Quando a Microsoft encerra o suporte para atualizações de segurança em seus sistemas operacionais, geralmente não é recomendável usar um PC com esse sistema, a menos que seja para uma situação muito específica e urgente. Eric Parker, criador de conteúdo de tecnologia, decidiu realizar um experimento: usar o Windows XP hoje, conectado à internet e desativando todas as proteções de segurança.
Como você deve imaginar, o PC se tornou um ímã para malware. Na verdade, em apenas 10 minutos, o sistema operacional foi completamente comprometido. Parker também contribuiu para esse resultado com fins educacionais e para demonstrar o quão perigoso pode ser usar um sistema operacional como o Windows XP hoje em dia.
Windows XP sem firewall e NAT: um ímã para malware após 10 minutos
O especialista configurou uma máquina virtual com o Windows XP Service Pack 3 em um servidor Proxmox, desativando seu firewall e as configurações de NAT (Network Address Translation) e replicando as condições típicas de conexão do início dos anos 2000.
Para recriar esse cenário, o pesquisador desativou completamente o firewall do Windows XP e atribuiu um endereço IP público direto ao sistema, expondo a máquina sem qualquer proteção intermediária.
Como visto no vídeo, em apenas dez minutos, o sistema apresentou os primeiros sinais de infecção com o aparecimento do processo "conhoz.exe" no Gerenciador de Tarefas, que se revelou um Trojan disfarçado de componente legítimo do sistema operacional.
Após baixar um navegador compatível e continuar usando o sistema, o PC rapidamente começou a acumular malware de múltiplas fontes desconhecidas. O sistema foi vítima de diversos Trojans e programas maliciosos executados a partir de pastas temporárias.
Também foi comprometido por um servidor FTP não autorizado que permitia acesso remoto completo aos arquivos, modificação de DNS para redirecionar o tráfego para servidores controlados pelo invasor e a criação de contas de usuário adicionais para manter o acesso do invasor.
Uma série de processos maliciosos acabou sequestrando o computador. Imagem: Eric Parker
O fator chave que possibilitou a rápida entrada de todos esses componentes maliciosos foi a vulnerabilidade EternalBlue, presente no Windows XP SP3 sem patch. Essa falha de segurança, posteriormente explorada pelo infame ransomware WannaCry, permite que invasores executem código remotamente sem qualquer interação do usuário.
Parker explica que ferramentas como o Nmap permitem que cibercriminosos escaneiem a rede em busca de sistemas vulneráveis, identificando rapidamente máquinas Windows XP expostas e desprotegidas.

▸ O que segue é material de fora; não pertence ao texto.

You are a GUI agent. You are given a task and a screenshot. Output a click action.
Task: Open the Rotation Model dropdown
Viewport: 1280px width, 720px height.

Um sistema que praticamente implorava para ser comprometido e um Windows 7 que é mais resistente do que parece
O próprio criador de conteúdo admite que as condições eram as mais ideais possíveis para uma infecção por malware: firewall desativado, conexão direta sem NAT e um sistema sem patches. Em circunstâncias normais, com um roteador doméstico básico e o firewall ativado, o Windows XP seria consideravelmente mais protegido.
No entanto, o risco não desaparece completamente. O uso de navegadores desatualizados e a facilidade de escalonamento de privilégios nesse sistema operacional continuam sendo problemas sérios. Como demonstrado no experimento, uma vez infectado, o malware foi capaz de fechar automaticamente ferramentas de segurança como o Malwarebytes.
Para comparar os resultados, Parker realizou o mesmo teste no Windows 7 sob condições idênticas. Surpreendentemente, após dez horas de exposição, o sistema mais moderno não apresentou sinais de infecção, destacando as significativas melhorias de segurança implementadas em versões posteriores do Windows.
Agora que o suporte oficial para atualizações de segurança do Windows 10 está chegando ao fim, é um bom momento para refletir sobre a facilidade com que um sistema desatualizado pode ser comprometido. Felizmente, hoje temos muito mais alternativas caso não queiramos atualizar para o Windows 11.